***** Extrait *****
Rapidement, les réflexes militants reprennent le dessus ; avec son accord, l’association Queer décide de médiatiser l’affaire. Béryl Esbrayat, sa trésorière, est rapidement recontactée par le commandant du commissariat central et le chef de cabinet de la préfète. « Ça a dû remonter haut, parce qu’on a été accueillies en grandes pompes quand on a été déposer plainte ! », raconte Nathalie. « Il n’y avait que des gradés à l’accueil du commissariat, c’était à mourir de rire ! » Toujours avec l’association Queer où elle milite, Nathalie compte désormais se servir de cette agression pour renforcer la lutte contre la transphobie. « J’essaye de dépasser mon propre cas pour qu’il serve à quelque chose et de faire en sorte que ces agressions ne restent pas invisibles. SOS homophobie en recense 258 en 2019, mais il ne s’agit que des cas qui leur ont été signalés ou qui ont donné lieu à des plaintes, donc sans doute très en-dessous de la réalité. Je veux dire aux personnes trans : n’ayez pas peur, n’ayez pas honte ! Médiatisez, n’hésitez pas ! Et surtout, faites appel à des associations comme la nôtre, c’est notre rôle de vous aider. »
*****
Consigne écrite. D'après l'extrait, pourquoi le chiffre de 258 agressions recensées par SOS homophobie en 2019 est-il sans doute très en dessous de la réalité ? Répondez en une à trois phrases. Appuyez-vous uniquement sur l'extrait.
***** Données affichées *****
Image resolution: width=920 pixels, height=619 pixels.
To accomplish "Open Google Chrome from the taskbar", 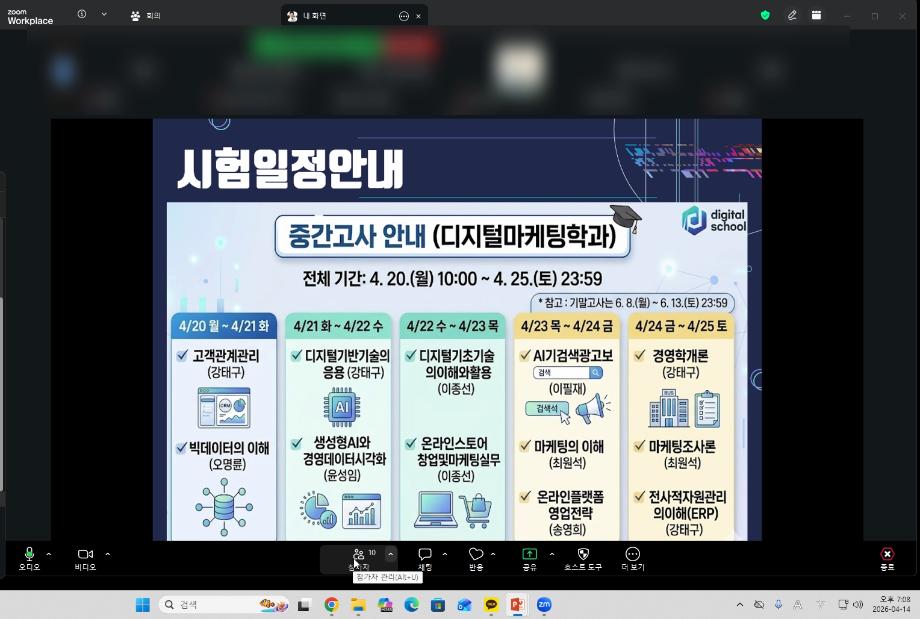I will point(331,605).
*****
Exercice corrigé. Ce chiffre ne compte que les cas signalés à SOS homophobie ou ayant donné lieu à des plaintes. Les agressions qui n'ont été ni signalées ni suivies d'une plainte n'y figurent donc pas.